WRITTEN TASKS:
1) Please rewrite the Hildebrandt brothers text from "Greg and Tim Hildebrandt were" to "up in Detroit.", putting "Cleveland" in place of "Detroit".
2) Answer these questions from the Hildebrandt brothers text:
(a) In what year did the brothers begin their careers?
(b) For how long was Tim Hildebrandt a Gladstone resident?
(c) Which film fascinated the brothers when they first started drawing?

TEXT EXCERPT:
[Start]

The Brothers Hildebrandt – The creation of the original Star Wars Poster was just the tip of the iceberg.

NOTE: As with all Mr. Local History retrospectives, we often update the post when we learn stories and receive photos from our community. We will continue to expand this piece as information becomes available. Originally posted in 2020, we have a 2022 update below.

UPDATE: Mr. Local History learned that the world lost Greg Hildebrandt passed away on October 31, 2024 (age 85 years). May the 4th be with you in heaven Greg. Prayers to his family.

Greg and Tim Hildebrandt, better known to the illustration world as “The Brothers Hildebrandt,” began their careers in 1959. The Brothers have worked on documentary films and thousands of illustrations for textbooks, children’s books, calendars, book covers, posters, comic books, advertisements, movie posters, production design for films, collectables, and trading card games. They are often referred to as “fantasy artists.”

People don’t know that Tim Hildebrandt was a proud Gladstone resident for over 30 years. Let’s look at Tim and Greg, these iconic artist twin superheroes who created more modern artwork than most can even imagine.

Early Years in Detroit

Greg and Tim Hildebrandt were born five minutes apart, in that order, on Feb. 23, 1939, in Detroit, Mich. Greg said the duo first started drawing at 3, having been fascinated by Walt Disney’s Pinocchio.

Tim & Greg grew up in Detroit.

The names Greg and Tim Hildebrandt are well known to fans of Star Wars, Lord of the Rings, The Secret of Nimh, The Trans-Siberian Orchestra, comics, pin-ups, and fantasy. However, long before their involvement with these, they were producing art and animation for the iconic Jam Handy Organization. Though only employed at the company for about 6 years, their time at the studio was a fantastic experience and one that had an important impact on their careers.

[End]

Screen grounding entries:
[Start]

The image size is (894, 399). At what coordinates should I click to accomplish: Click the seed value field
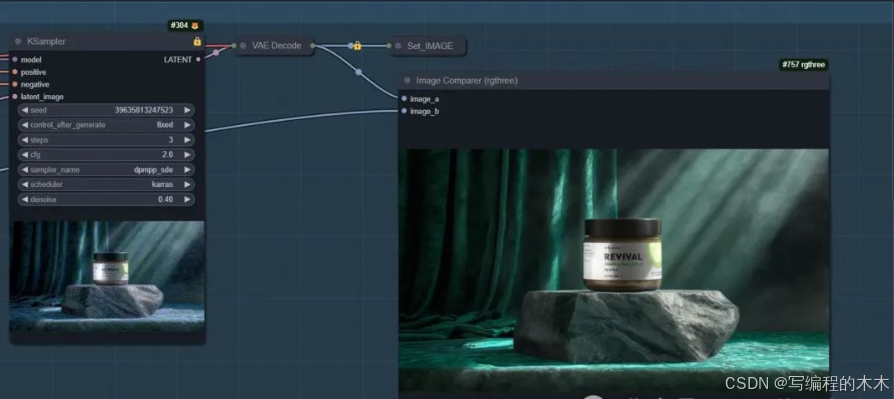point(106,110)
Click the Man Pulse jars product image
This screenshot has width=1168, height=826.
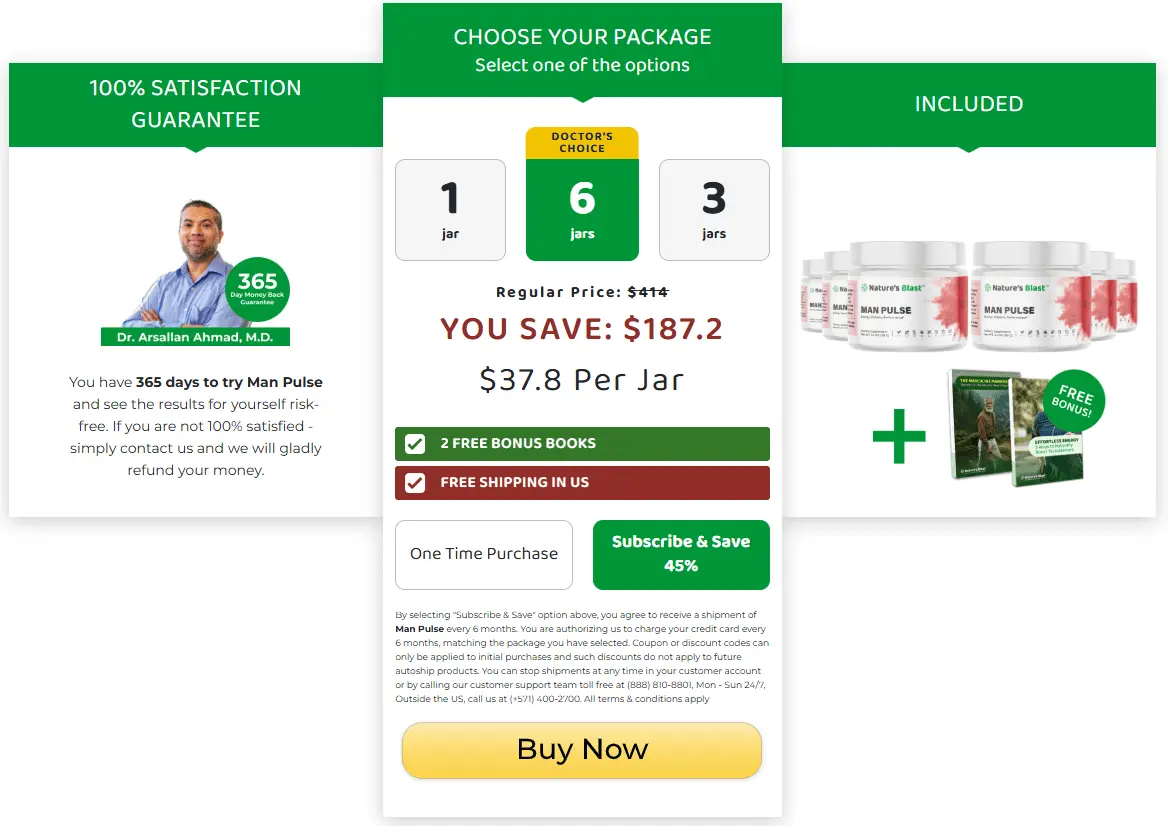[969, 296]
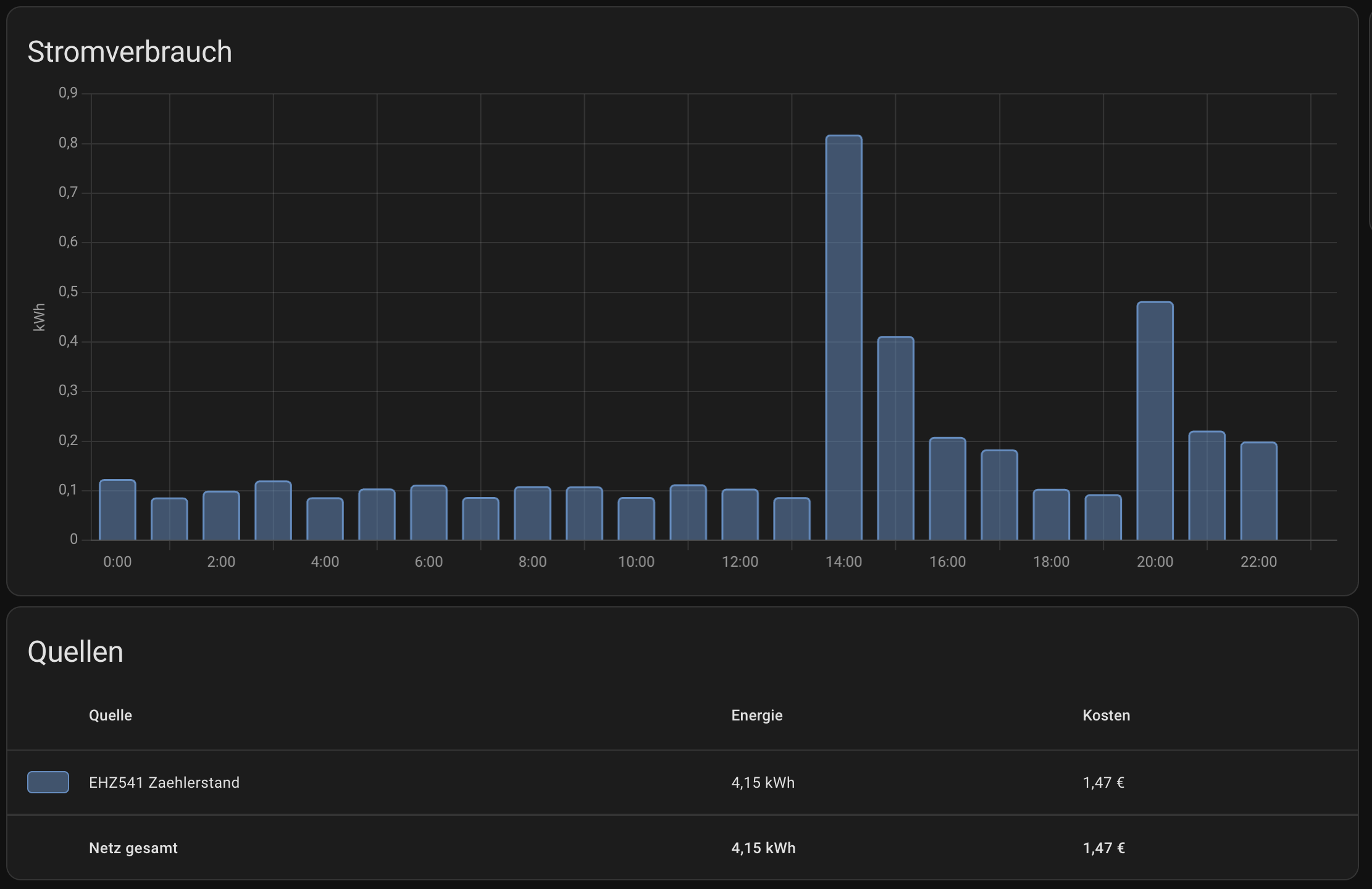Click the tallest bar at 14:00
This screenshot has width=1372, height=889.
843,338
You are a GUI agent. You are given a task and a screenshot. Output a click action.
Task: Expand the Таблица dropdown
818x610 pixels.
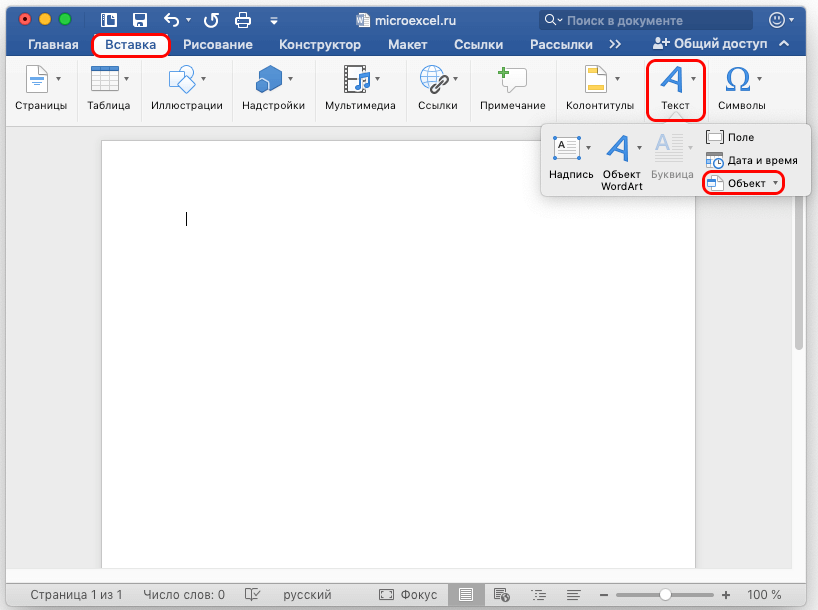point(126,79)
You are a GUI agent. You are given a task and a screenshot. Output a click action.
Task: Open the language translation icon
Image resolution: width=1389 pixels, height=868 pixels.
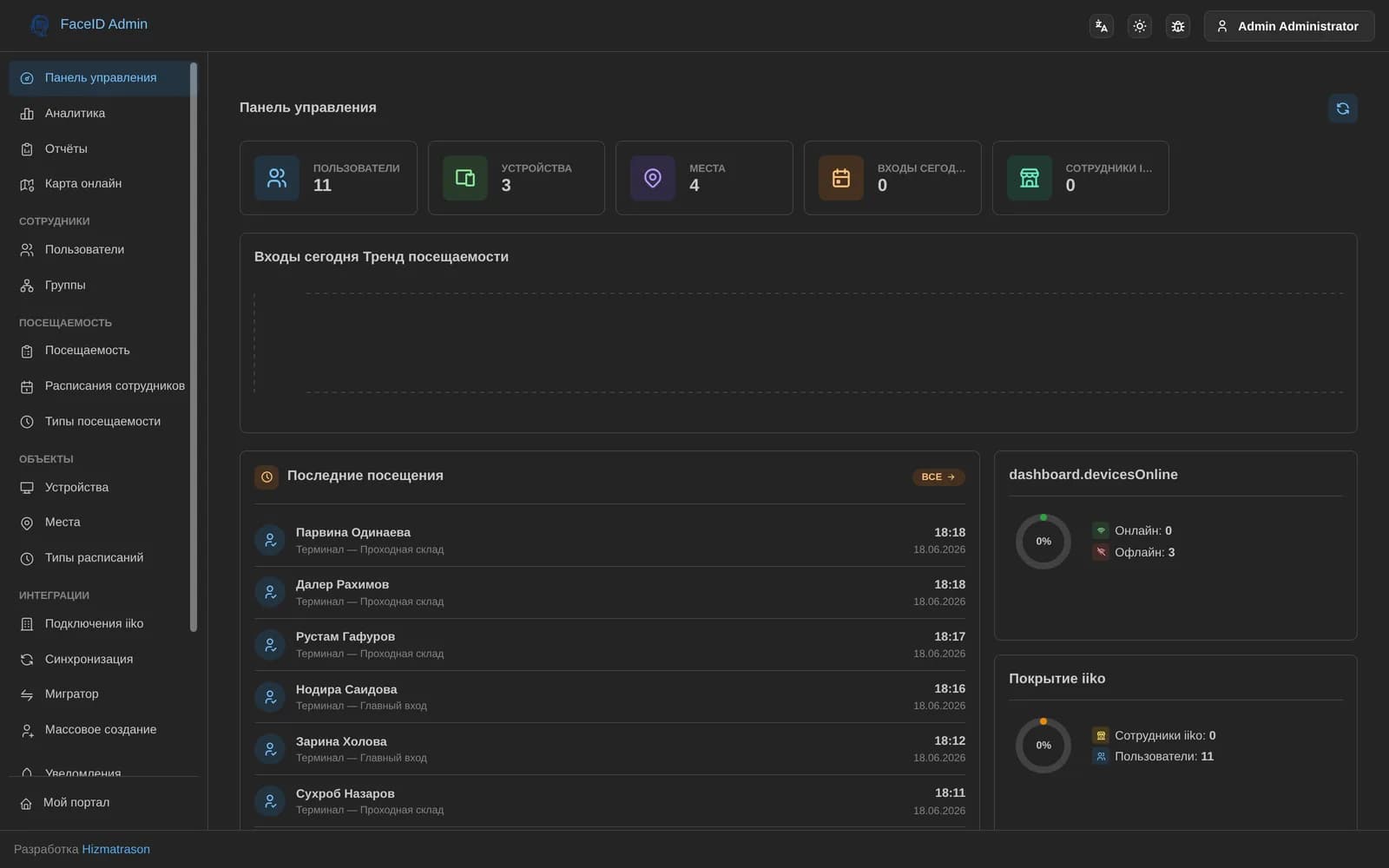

[End]

RESPONSE LIST:
1)
Greg and Tim Hildebrandt were born five minutes apart, in that order, on Feb. 23, 1939, in Cleveland, Mich. Greg said the duo first started drawing at 3, having been fascinated by Walt Disney’s Pinocchio.

Tim & Greg grew up in Cleveland.

2)
(a) 1959
(b) Over 30 years
(c) Walt Disney's Pinocchio